O tema “verdade e mentira” não era tão quente assim como é hoje. E embora houvesse alguma reclamação aqui ou ali, o respeitável público aceitava o que recebia dos tradicionais veículos sem maiores questionamentos. Quase todos esses grandes veículos apresentavam o mundo de forma mais ou menos fiel. Pelo menos era o que se acreditava.
Santa ingenuidade! Então surgiu a internet, e com ela as grandes plataformas, e o que se viu é que as pessoas não pensam ou se comportam da maneira que se supunha. Para surpresa dos criadores e também para surpresa dos antigos “proprietários das informações”, as redes representaram uma espécie de libertação do público, e isso tanto para o bem quanto para o mal.

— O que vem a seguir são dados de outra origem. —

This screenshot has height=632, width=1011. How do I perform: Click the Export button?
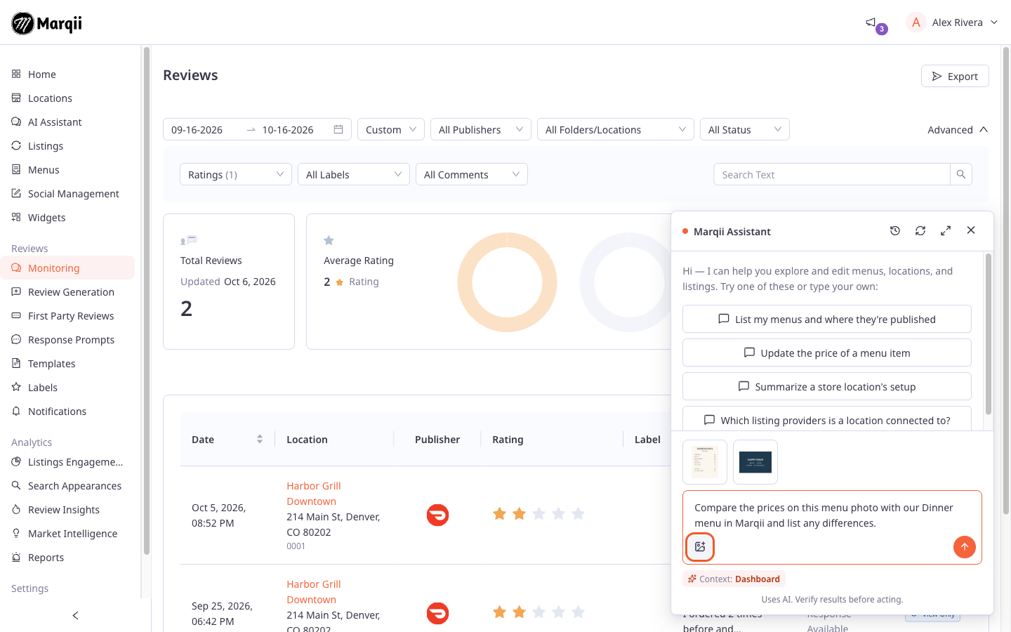point(955,76)
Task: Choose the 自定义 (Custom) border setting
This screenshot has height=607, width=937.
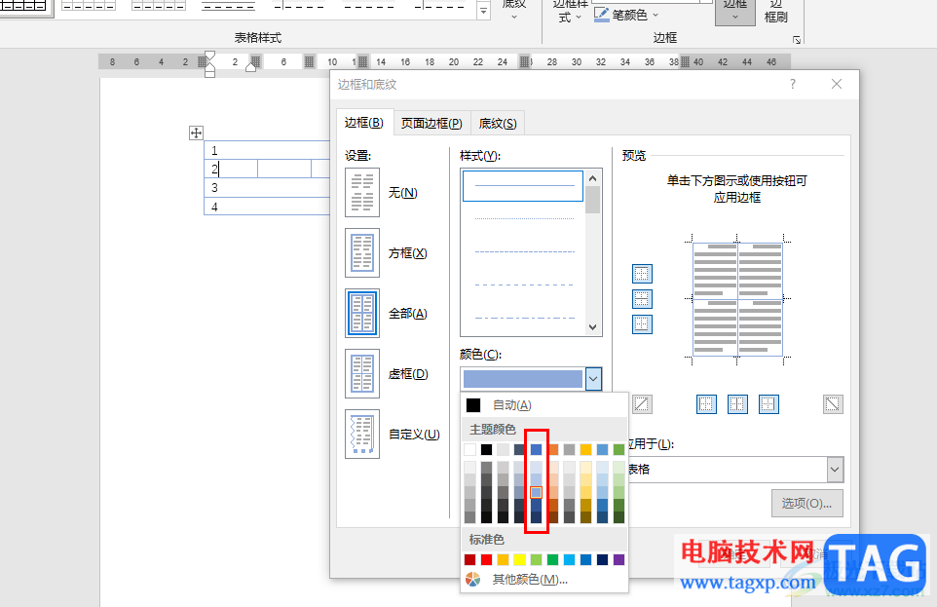Action: pyautogui.click(x=362, y=435)
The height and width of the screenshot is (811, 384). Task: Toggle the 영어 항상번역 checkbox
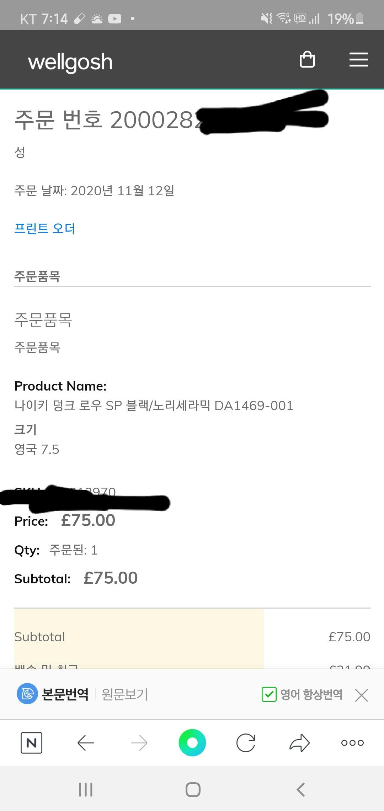[x=269, y=694]
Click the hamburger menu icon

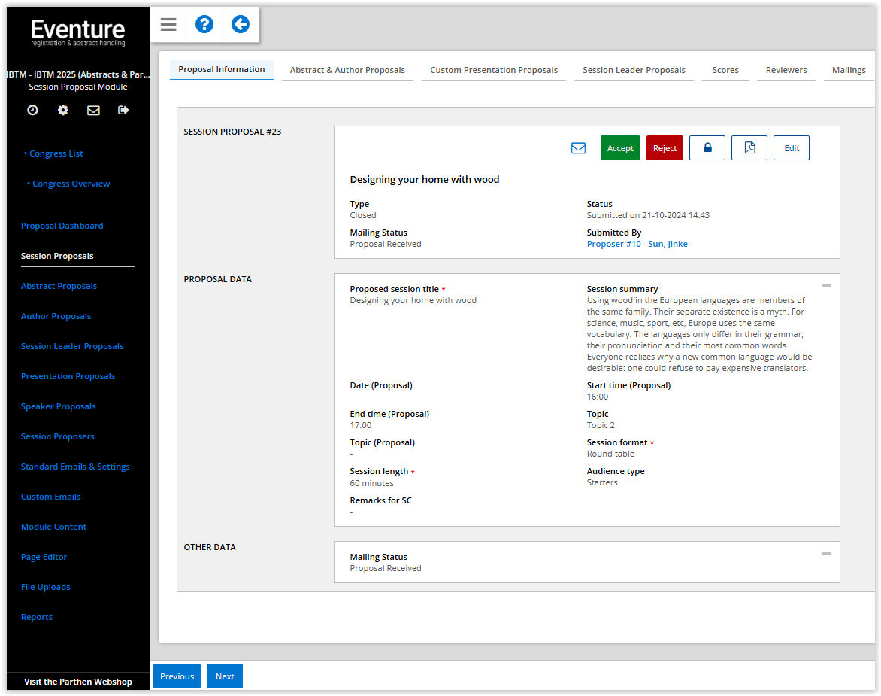(x=168, y=25)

E aqui vemos outra novidade trazida pelos novos tempos: quem representa – ou está do lado – do bem, e quem não está? Porém, os produtores do “Dilema” têm a certeza de que estão de posse de todas as respostas que a sociedade “quer” e, segundo eles, mais do que “quer”, “precisa”. No entanto ocorre que, embora muito inteligentes, às vezes até geniais, os criadores são também apenas seres humanos e, como tais, cheios de ideais próprias e projetos sociais na cabeça.
Se nos dispusermos a ler nas entrelinhas do “Dilema”, e isso não está muito escondido, logo perceberemos que os criadores também tem seus objetos de ódio – e querem proteger o mundo desses objetos, que normalmente assumem a forma não apenas de ideias, mas de pessoas de carne e osso.
E é exatamente aí que está o grande tema que o documentário não aborda, e talvez esse seja o problema mais relevante – ou pelo menos um dos mais – dessas grandes plataformas: quem regula as plataformas? Sim, os algoritmos, nos confidenciam eles, controlam os usuários, mas quem é que controla os algoritmos? Pois as plataformas se aproveitam de uma grande ambiguidade legal. Porque se elas trabalham com algoritmos para restringir ou até impulsionar conteúdos, todos eles produzidos por terceiros – afinal, nas redes, todos somos sempre e apenas terceiros – o que é que as próprias plataformas são: meros veículos de divulgação de opiniões de terceiros, pelos quais elas não querem e nem devem se responsabilizar, ou são essas plataformas “editoras” desses conteúdos de terceiros?
Enquanto essa questão não se esclarecer, elas pairarão como deuses – tecnológicos – supremos, como capacidade para decidir sobre o bem e o mal. Nós, afinal, os usuários, somos apenas os terceiros.